Iterating hashes

D

Dave Saville

If I have

foreach (sort keys %hash)

Then I know that there is a posible performance hit as the keys are
all extracted and then sorted. But is this because of the sort or are
they always all extracted first? If the latter is true then how do you
iterate over a hash without taking the hit?

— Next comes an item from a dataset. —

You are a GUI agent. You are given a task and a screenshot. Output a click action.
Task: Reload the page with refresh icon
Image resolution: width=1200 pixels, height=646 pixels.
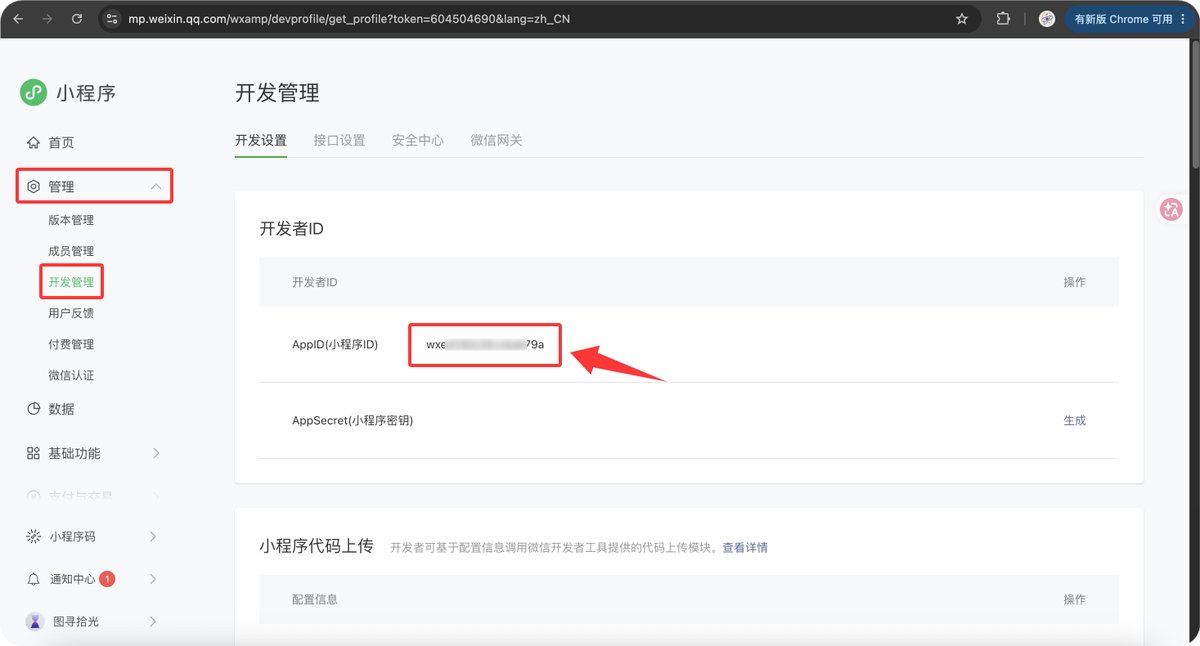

I am having some problems with a script that has two hashes upon which
I am trying to do inner and outer joins amongst other things. The
hashes are roughly the same size and have over 60,000 keys the
majority of the keys have a length of approx 70 characters. The hash
values are a three element array: A mixed case copy of the key and two
integers.
 
P

Peter Makholm

Dave Saville said:
Then I know that there is a posible performance hit as the keys are
all extracted and then sorted. But is this because of the sort or are
they always all extracted first? If the latter is true then how do you
iterate over a hash without taking the hit?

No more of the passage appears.